[[ SOURCE MATERIAL open ]]
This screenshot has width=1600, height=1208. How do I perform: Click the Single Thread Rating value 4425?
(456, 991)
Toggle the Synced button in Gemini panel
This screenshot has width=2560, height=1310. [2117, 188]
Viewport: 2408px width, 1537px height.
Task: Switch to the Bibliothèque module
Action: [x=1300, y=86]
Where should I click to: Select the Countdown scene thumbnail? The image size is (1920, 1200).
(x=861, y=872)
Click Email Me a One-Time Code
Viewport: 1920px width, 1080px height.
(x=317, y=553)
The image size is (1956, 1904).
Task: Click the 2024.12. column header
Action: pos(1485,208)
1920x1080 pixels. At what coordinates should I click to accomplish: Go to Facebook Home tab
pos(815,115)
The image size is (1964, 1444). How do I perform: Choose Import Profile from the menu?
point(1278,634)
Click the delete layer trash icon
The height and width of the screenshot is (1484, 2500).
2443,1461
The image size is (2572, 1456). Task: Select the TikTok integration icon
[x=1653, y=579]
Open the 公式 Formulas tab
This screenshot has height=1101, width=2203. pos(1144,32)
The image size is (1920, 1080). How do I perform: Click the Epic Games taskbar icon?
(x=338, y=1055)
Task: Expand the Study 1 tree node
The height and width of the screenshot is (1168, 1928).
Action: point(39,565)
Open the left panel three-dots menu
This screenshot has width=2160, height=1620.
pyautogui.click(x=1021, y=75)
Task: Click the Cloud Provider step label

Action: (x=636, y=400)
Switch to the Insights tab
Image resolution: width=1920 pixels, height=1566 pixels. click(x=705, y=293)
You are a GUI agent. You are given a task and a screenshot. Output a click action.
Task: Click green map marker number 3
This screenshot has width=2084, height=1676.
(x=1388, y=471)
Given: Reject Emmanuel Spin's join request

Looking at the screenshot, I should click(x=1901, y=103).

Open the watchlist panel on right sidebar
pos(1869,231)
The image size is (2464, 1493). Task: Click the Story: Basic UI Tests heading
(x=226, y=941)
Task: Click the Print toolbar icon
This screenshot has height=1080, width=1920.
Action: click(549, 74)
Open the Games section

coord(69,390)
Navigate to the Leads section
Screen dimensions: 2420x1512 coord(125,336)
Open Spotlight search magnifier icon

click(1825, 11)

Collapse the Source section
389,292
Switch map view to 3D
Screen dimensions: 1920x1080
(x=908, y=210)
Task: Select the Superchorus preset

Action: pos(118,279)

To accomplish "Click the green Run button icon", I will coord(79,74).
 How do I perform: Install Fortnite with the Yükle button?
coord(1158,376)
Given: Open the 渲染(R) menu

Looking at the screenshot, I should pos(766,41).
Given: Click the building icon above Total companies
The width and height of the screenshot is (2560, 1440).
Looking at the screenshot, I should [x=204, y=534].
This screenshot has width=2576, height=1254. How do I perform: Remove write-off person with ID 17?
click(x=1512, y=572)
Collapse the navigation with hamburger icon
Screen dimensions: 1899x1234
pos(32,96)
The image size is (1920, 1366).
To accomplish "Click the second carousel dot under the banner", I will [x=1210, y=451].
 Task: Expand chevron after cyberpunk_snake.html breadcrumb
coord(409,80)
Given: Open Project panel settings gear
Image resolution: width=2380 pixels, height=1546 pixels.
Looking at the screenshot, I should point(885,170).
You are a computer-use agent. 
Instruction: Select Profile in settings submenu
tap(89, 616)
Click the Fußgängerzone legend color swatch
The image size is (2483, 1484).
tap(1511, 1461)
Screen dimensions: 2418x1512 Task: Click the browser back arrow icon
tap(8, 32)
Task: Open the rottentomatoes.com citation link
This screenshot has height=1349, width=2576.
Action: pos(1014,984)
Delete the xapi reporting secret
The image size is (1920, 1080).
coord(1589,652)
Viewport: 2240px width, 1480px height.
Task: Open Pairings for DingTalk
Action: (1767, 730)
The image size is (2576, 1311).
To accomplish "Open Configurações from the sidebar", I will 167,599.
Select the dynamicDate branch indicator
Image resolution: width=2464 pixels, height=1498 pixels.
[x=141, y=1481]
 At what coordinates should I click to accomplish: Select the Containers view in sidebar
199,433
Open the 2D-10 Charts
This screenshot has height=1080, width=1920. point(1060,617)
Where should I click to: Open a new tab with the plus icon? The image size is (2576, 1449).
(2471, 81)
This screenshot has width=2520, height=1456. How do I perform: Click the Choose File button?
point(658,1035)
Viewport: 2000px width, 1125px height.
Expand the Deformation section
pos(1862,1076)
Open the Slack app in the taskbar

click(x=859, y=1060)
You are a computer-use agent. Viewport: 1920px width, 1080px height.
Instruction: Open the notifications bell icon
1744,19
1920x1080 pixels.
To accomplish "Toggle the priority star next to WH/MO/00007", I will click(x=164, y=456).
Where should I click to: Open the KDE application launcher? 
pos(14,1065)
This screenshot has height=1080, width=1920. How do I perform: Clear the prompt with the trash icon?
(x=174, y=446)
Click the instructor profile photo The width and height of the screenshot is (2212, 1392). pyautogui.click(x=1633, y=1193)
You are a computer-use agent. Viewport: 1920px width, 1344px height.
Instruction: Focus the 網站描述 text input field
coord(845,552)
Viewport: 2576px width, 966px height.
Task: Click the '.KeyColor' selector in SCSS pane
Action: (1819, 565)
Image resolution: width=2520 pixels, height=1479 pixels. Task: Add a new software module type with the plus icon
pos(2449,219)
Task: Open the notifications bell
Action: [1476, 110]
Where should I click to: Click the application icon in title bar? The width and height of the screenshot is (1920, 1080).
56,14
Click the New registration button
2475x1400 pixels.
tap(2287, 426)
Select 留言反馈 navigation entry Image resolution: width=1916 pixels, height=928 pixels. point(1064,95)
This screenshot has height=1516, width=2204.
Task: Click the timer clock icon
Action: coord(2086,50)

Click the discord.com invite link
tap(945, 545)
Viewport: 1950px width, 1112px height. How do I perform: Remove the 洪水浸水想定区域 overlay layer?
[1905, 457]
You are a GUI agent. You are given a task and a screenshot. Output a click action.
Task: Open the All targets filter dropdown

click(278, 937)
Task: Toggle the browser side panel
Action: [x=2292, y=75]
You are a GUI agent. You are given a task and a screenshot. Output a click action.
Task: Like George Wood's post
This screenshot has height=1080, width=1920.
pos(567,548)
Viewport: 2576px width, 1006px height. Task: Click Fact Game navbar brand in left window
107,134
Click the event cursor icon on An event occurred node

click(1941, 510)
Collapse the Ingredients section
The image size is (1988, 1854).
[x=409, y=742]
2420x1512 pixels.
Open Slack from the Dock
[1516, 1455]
[[ SOURCE MATERIAL closed ]]
# ASSIGNED TASK
Write the entries above out again, verbatim.

# RESPONSE TO THIS TASK
This screenshot has width=1600, height=1208. How do I perform: Click the Single Thread Rating value 4425?
(456, 991)
Toggle the Synced button in Gemini panel
This screenshot has width=2560, height=1310. [2117, 188]
Viewport: 2408px width, 1537px height.
Task: Switch to the Bibliothèque module
Action: [x=1300, y=86]
Where should I click to: Select the Countdown scene thumbnail? The image size is (1920, 1200).
(x=861, y=872)
Click Email Me a One-Time Code
Viewport: 1920px width, 1080px height.
(x=317, y=553)
The image size is (1956, 1904).
Task: Click the 2024.12. column header
Action: pos(1485,208)
1920x1080 pixels. At what coordinates should I click to accomplish: Go to Facebook Home tab
pos(815,115)
The image size is (1964, 1444). How do I perform: Choose Import Profile from the menu?
point(1278,634)
Click the delete layer trash icon
The height and width of the screenshot is (1484, 2500).
2443,1461
The image size is (2572, 1456). Task: Select the TikTok integration icon
[x=1653, y=579]
Open the 公式 Formulas tab
This screenshot has height=1101, width=2203. pos(1144,32)
The image size is (1920, 1080). How do I perform: Click the Epic Games taskbar icon?
(x=338, y=1055)
Task: Expand the Study 1 tree node
The height and width of the screenshot is (1168, 1928).
Action: point(39,565)
Open the left panel three-dots menu
This screenshot has width=2160, height=1620.
pyautogui.click(x=1021, y=75)
Task: Click the Cloud Provider step label

Action: (x=636, y=400)
Switch to the Insights tab
Image resolution: width=1920 pixels, height=1566 pixels. click(x=705, y=293)
You are a GUI agent. You are given a task and a screenshot. Output a click action.
Task: Click green map marker number 3
This screenshot has width=2084, height=1676.
(x=1388, y=471)
Given: Reject Emmanuel Spin's join request

Looking at the screenshot, I should click(x=1901, y=103).

Open the watchlist panel on right sidebar
pos(1869,231)
The image size is (2464, 1493). Task: Click the Story: Basic UI Tests heading
(x=226, y=941)
Task: Click the Print toolbar icon
This screenshot has height=1080, width=1920.
Action: click(549, 74)
Open the Games section

coord(69,390)
Navigate to the Leads section
Screen dimensions: 2420x1512 coord(125,336)
Open Spotlight search magnifier icon

click(1825, 11)

Collapse the Source section
389,292
Switch map view to 3D
Screen dimensions: 1920x1080
(x=908, y=210)
Task: Select the Superchorus preset

Action: pos(118,279)

To accomplish "Click the green Run button icon", I will coord(79,74).
 How do I perform: Install Fortnite with the Yükle button?
coord(1158,376)
Given: Open the 渲染(R) menu

Looking at the screenshot, I should pos(766,41).
Given: Click the building icon above Total companies
The width and height of the screenshot is (2560, 1440).
Looking at the screenshot, I should [x=204, y=534].
This screenshot has width=2576, height=1254. How do I perform: Remove write-off person with ID 17?
click(x=1512, y=572)
Collapse the navigation with hamburger icon
Screen dimensions: 1899x1234
pos(32,96)
The image size is (1920, 1366).
To accomplish "Click the second carousel dot under the banner", I will [x=1210, y=451].
 Task: Expand chevron after cyberpunk_snake.html breadcrumb
coord(409,80)
Given: Open Project panel settings gear
Image resolution: width=2380 pixels, height=1546 pixels.
Looking at the screenshot, I should point(885,170).
You are a computer-use agent. 
Instruction: Select Profile in settings submenu
tap(89, 616)
Click the Fußgängerzone legend color swatch
The image size is (2483, 1484).
tap(1511, 1461)
Screen dimensions: 2418x1512 Task: Click the browser back arrow icon
tap(8, 32)
Task: Open the rottentomatoes.com citation link
This screenshot has height=1349, width=2576.
Action: pos(1014,984)
Delete the xapi reporting secret
The image size is (1920, 1080).
coord(1589,652)
Viewport: 2240px width, 1480px height.
Task: Open Pairings for DingTalk
Action: (1767, 730)
The image size is (2576, 1311).
To accomplish "Open Configurações from the sidebar", I will 167,599.
Select the dynamicDate branch indicator
Image resolution: width=2464 pixels, height=1498 pixels.
[x=141, y=1481]
 At what coordinates should I click to accomplish: Select the Containers view in sidebar
199,433
Open the 2D-10 Charts
This screenshot has height=1080, width=1920. point(1060,617)
Where should I click to: Open a new tab with the plus icon? The image size is (2576, 1449).
(2471, 81)
This screenshot has width=2520, height=1456. How do I perform: Click the Choose File button?
point(658,1035)
Viewport: 2000px width, 1125px height.
Expand the Deformation section
pos(1862,1076)
Open the Slack app in the taskbar

click(x=859, y=1060)
You are a computer-use agent. Viewport: 1920px width, 1080px height.
Instruction: Open the notifications bell icon
1744,19
1920x1080 pixels.
To accomplish "Toggle the priority star next to WH/MO/00007", I will click(x=164, y=456).
Where should I click to: Open the KDE application launcher? 
pos(14,1065)
This screenshot has height=1080, width=1920. How do I perform: Clear the prompt with the trash icon?
(x=174, y=446)
Click the instructor profile photo The width and height of the screenshot is (2212, 1392). pyautogui.click(x=1633, y=1193)
You are a computer-use agent. Viewport: 1920px width, 1344px height.
Instruction: Focus the 網站描述 text input field
coord(845,552)
Viewport: 2576px width, 966px height.
Task: Click the '.KeyColor' selector in SCSS pane
Action: (1819, 565)
Image resolution: width=2520 pixels, height=1479 pixels. Task: Add a new software module type with the plus icon
pos(2449,219)
Task: Open the notifications bell
Action: [1476, 110]
Where should I click to: Click the application icon in title bar? The width and height of the screenshot is (1920, 1080).
56,14
Click the New registration button
2475x1400 pixels.
tap(2287, 426)
Select 留言反馈 navigation entry Image resolution: width=1916 pixels, height=928 pixels. point(1064,95)
This screenshot has height=1516, width=2204.
Task: Click the timer clock icon
Action: coord(2086,50)

Click the discord.com invite link
tap(945, 545)
Viewport: 1950px width, 1112px height. How do I perform: Remove the 洪水浸水想定区域 overlay layer?
[1905, 457]
You are a GUI agent. You are given a task and a screenshot. Output a click action.
Task: Open the All targets filter dropdown

click(278, 937)
Task: Toggle the browser side panel
Action: [x=2292, y=75]
You are a GUI agent. You are given a task and a screenshot. Output a click action.
Task: Like George Wood's post
This screenshot has height=1080, width=1920.
pos(567,548)
Viewport: 2576px width, 1006px height. Task: Click Fact Game navbar brand in left window
107,134
Click the event cursor icon on An event occurred node

click(1941, 510)
Collapse the Ingredients section
The image size is (1988, 1854).
[x=409, y=742]
2420x1512 pixels.
Open Slack from the Dock
[1516, 1455]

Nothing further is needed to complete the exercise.